The money that can be spent by local governments comes from internal and external sources. The external sources are: (1) the Internal Revenue Allotment (IRA) – where LGUs are entitled to get 40% of this tax (it includes income tax, VAT and excise taxes); (2) the Share from the utilization of National Wealth – where LGUs are entitled to get 40 % of the National Government’s gross collection in the preceding fiscal year (from mining taxes, royalties, forestry and fishery charges, and such other taxes, fees or charges); from (3) Grants and donations – LGUs may secure financial grants or donations from local and foreign assistance agencies. Other forms of grants may be fund allocation from Senators or Congressmen or special projects from the President or other national agencies; and from (4) Domestic loans and credit-financing schemes – LGUs may contract loans and other forms of indebtedness from governments or private banks and lending institutions.
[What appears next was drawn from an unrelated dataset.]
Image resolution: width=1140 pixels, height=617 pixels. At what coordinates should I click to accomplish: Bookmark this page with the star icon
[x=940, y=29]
Each local government unit may also create its own revenues in the form of local taxes, fees, and charges subject to such guidelines and limitations as the Congress may provide. Collections from these sources shall accrue exclusively to the local government concerned.
How are these taxes distributed? Local governments get a 40% share of the national internal revenue. This 40% is divided among the local government units as follows: 23% for provinces; 23 % for cities; 34% for municipalities; and 20% for barangays.
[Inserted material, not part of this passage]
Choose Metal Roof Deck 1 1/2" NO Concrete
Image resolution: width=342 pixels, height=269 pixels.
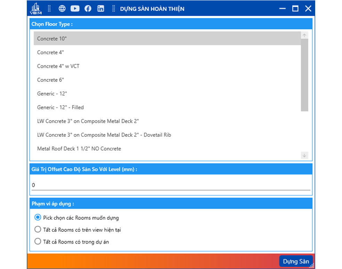(79, 149)
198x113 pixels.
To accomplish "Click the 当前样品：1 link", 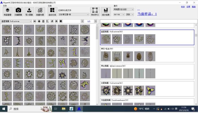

The amounts allocated for each LGU is further distributed to determine the share of each province, city and municipality using this criteria: Population – 50%, land area- 25%, equal sharing – 25%. No wonder many LGUs are very conscious of efforts directed to changes in municipal boundaries because it will directly affect their revenues. LGUs with larger population size and/or land area will get a bigger share of the revenue allocation.
Look at this sample computation. The Assumptions: If the national internal revenue is P500 billion and the number of barangays is 42,008, then, the share for the LGU will be P500 billion times 40 percent which is P200 billion. The share for the barangay will be P200 billion times 20 percent which is P40 billion. The average share for each barangay will be P40 billion divided by 42,008 barangays which equals P952,200.00. The average revenue per month per barangay (P952,200 divided by 12) will only be P79,350.00. Clearly, this is not enough. As a result some barangays create business clearances and parking fees which oftentimes become an issue because the officers at the municipal level take this income from them.
Barangays are authorized to generate income from taxes on stores or retailers with fixed business establishments and gross sales or receipts in the preceding year of P50,000 or less in cities and P30,000 or less in municipalities at the rate not exceeding one percent (1%) on such gross sales or receipts.
Oftentimes, local government budgets and spending do not pass the scrutiny of the civil society. So, how do we know if the money is being spent wisely and solely for public service? It is unfortunate that there is no assessment mechanism for us to check. But surely over a period of time, we are able to see tangible results of the services given which could be our basis of the expenditures.
On the national level, we have the Commission on Audit which is a constitutional body mandated to perform the audit of all financial transactions of the LGU. COA must ensure that there is no irregular, unnecessary or extravagant expenditure of the LGUs. But is COA on top of everything? They are our eyes to possible corruption.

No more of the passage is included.